A universal nucleic acid detection platform combing CRISPR/Cas12a and strand displacement amplification with multiple signal readout.

Rapid and sensitive detection of nucleic acids has become crucial in various fields. However, most current nucleic acid detection methods can only be used in specific scenarios, such as RT-qPCR, which relies on fluorometer for signal readout, limiting its application at home or in the field due to its high price. In this paper, a universal nucleic acid detection platform combing CRISPR/Cas12a and strand displacement amplification (CRISPR-SDA) with multiple signal readout was established to adapt to different application scenarios.
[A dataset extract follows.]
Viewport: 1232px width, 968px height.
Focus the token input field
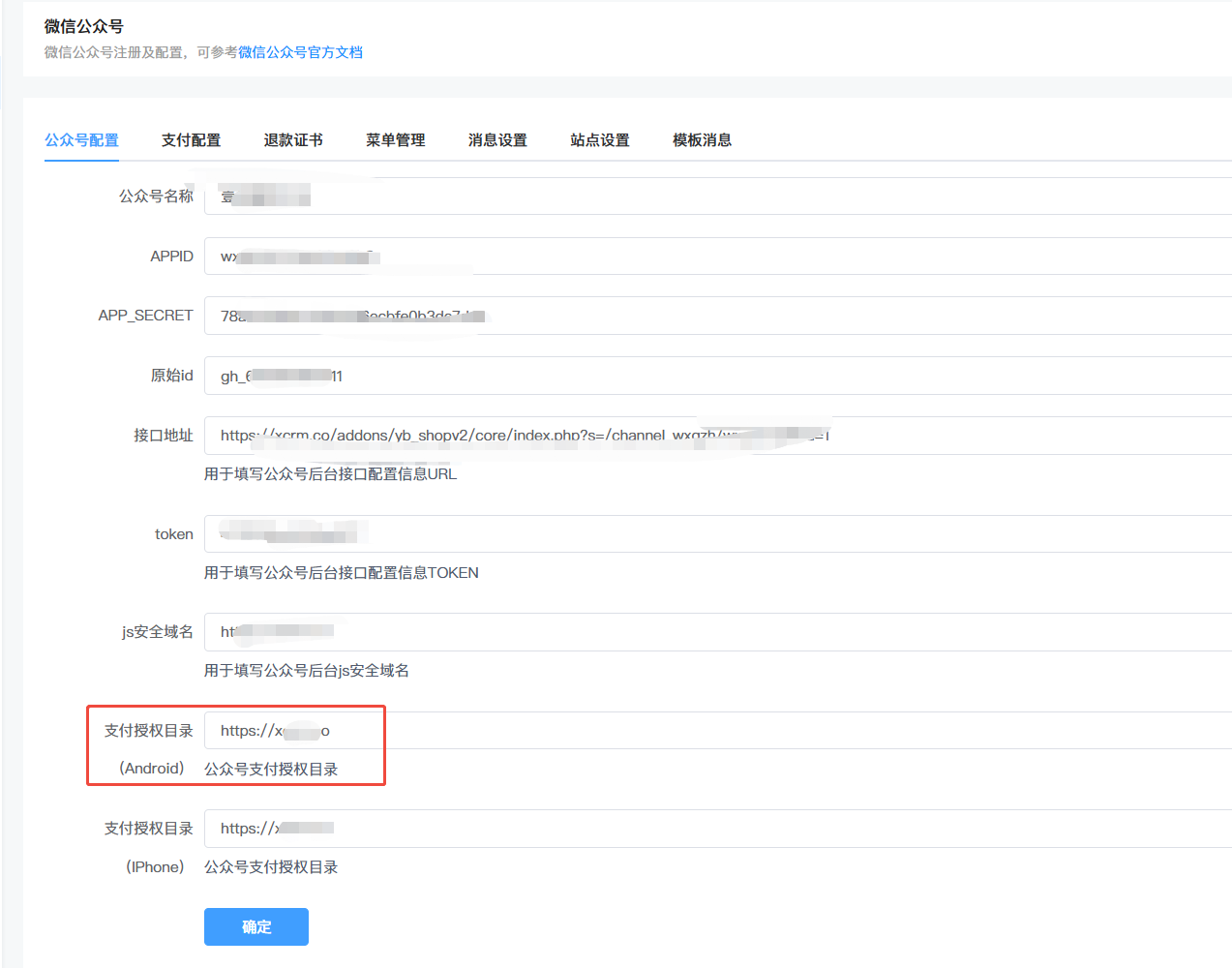coord(716,533)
Nucleocapsid protein gene of SARS-CoV-2 (N gene) and hepatitis B virus (HBV) DNA were selected as model targets. The proposed strategy achieved the sensitivity of 53.1 fM, 0.15 pM, and 1 pM for N gene in fluorescence mode, personal glucose meter (PGM) mode and lateral flow assay (LFA) mode, respectively. It possessed the ability to differentiate single-base mismatch and the presence of salmon sperm DNA with a mass up to 10-fold of the targets did not significantly interfere with the assay signal. The general and modular design idea made CRISPR-SDA as simple as building blocks to construct nucleic acid sensing methods to meet different requirements by simply changing the SDA template and selecting suitable signal report probes, which was expected to find a breadth of applications in nucleic acids detection.